Der heutige Markt für nachhaltige Investments ist enorm vielfältig. Einige Strategien legen den Fokus auf gut geführte Unternehmen (der Faktor „Quality“) oder Firmen, die Lösungen für gesellschaftliche oder umweltbezogene Probleme liefern. Einige verbinden auch die beiden Ansätze miteinander. Andere bevorzugen es, anhand nicht-finanzieller wesentlicher ESG-Informationen ihre Anlagen in Einklang mit ihren Werten zu bringen (sogenannter „Do no Harm“-Ansatz).

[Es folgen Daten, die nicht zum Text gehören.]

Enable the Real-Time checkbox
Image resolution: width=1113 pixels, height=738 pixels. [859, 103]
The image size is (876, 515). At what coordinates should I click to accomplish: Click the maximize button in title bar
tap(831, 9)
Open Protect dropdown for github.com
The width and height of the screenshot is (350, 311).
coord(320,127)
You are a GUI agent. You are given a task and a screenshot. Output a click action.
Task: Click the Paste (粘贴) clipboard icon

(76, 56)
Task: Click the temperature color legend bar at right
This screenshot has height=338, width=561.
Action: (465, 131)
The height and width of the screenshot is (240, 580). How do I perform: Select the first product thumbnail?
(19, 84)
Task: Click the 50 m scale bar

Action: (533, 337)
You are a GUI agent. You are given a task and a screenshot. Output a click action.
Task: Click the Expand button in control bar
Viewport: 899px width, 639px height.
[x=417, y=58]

Außerdem ist die Bandbreite der Aspekte im Hinblick auf Umwelt, Gesellschaft und Governance, die sich auf Branchen und Unternehmen auswirken können, sehr groß.

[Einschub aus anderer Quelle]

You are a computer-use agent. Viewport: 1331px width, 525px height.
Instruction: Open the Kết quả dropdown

Betrachtet man die schiere Vielfalt der Ansätze, wird deutlich, dass es vermutlich schwieriger ist, für Studienzwecke ein Universum nachhaltiger Investments zu definieren als traditionellere finanzielle Fragen zu untersuchen – beispielsweise, ob aktives Management Alpha abwirft oder ob quantitative Anlagen erfolgreicher als fundamental ausgerichtete sind.
Es ist äußerst schwierig, die Auswirkungen eines Nachhaltigkeitsansatzes von denen andere Einflussvariablen wie dem Marktumfeld und dem Können eines Investors zu isolieren. Das ist der Grund dafür, weshalb in der Investmentbranche Anlageberater ihre Berechtigung haben!
Nachhaltigkeitsziele mit dem Ertragsbedarf in Einklang bringen
Bei jedem Ansatz zur Portfoliokonstruktion sind die maßgeblichen Faktoren zur Erzielung der gewünschten Erträge die Asset-Allokation und die Anlagenauswahl. Dies ist bei nachhaltigen Investments nicht anders. Unterschiedliche Assetklassen weisen unterschiedliche Risiko/Rendite-Charakteristika auf, bewirken in unterschiedlicher Weise direkte oder indirekte Effekte oder bieten die Möglichkeit, bestimmte Aktivitäten auszuwählen oder auszuschließen.
Heutzutage gibt es nachhaltige Anlagemöglichkeiten für praktisch jede Art von Ansatz – passiv, aktiv, thematisch, Private oder Public Equity, High Yield- oder Investment Grade-Credits usw. Doch bei der Auswahl der Anlagen muss auf die Analyse, ob ein Investment als nachhaltig gelten kann oder nicht, dieselbe Sorgfalt wie auf die Auswahl von Managern oder Wertpapieren verwendet werden.
Ist der Ansatz sinnvoll? Wie glaubwürdig sind die Behauptungen der Manager? Alle Anlagemanager arbeiten im Rahmen vorgegebener Beschränkungen, seien sie bezogen auf die Qualität, den Zeithorizont oder Nachhaltigkeitsaspekte. Die entscheidende Frage ist, ob die Manager imstande sind, ein Portfolio unter Berücksichtigung dieser Beschränkungen zu konstruieren, das ihre Ziele erreichen kann. Diese Frage stellt sich unabhängig davon, ob es sich um einen nachhaltigen Ansatz handelt oder nicht.
Letztlich kommt es darauf an, welche die Ziele des Kunden sind und ob nachhaltige Investments dabei hilfreich sein können. Das ist die einzige wirkliche Frage, die zu beantworten ist.